### Assigned task
Below are entries; write every one of them out again exactly.

━━━ Input material ━━━

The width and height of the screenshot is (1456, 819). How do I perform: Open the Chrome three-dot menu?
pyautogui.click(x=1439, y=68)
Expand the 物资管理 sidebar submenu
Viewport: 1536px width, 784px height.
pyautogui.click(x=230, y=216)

━━━

### Written reply
The width and height of the screenshot is (1456, 819). How do I perform: Open the Chrome three-dot menu?
pyautogui.click(x=1439, y=68)
Expand the 物资管理 sidebar submenu
Viewport: 1536px width, 784px height.
pyautogui.click(x=230, y=216)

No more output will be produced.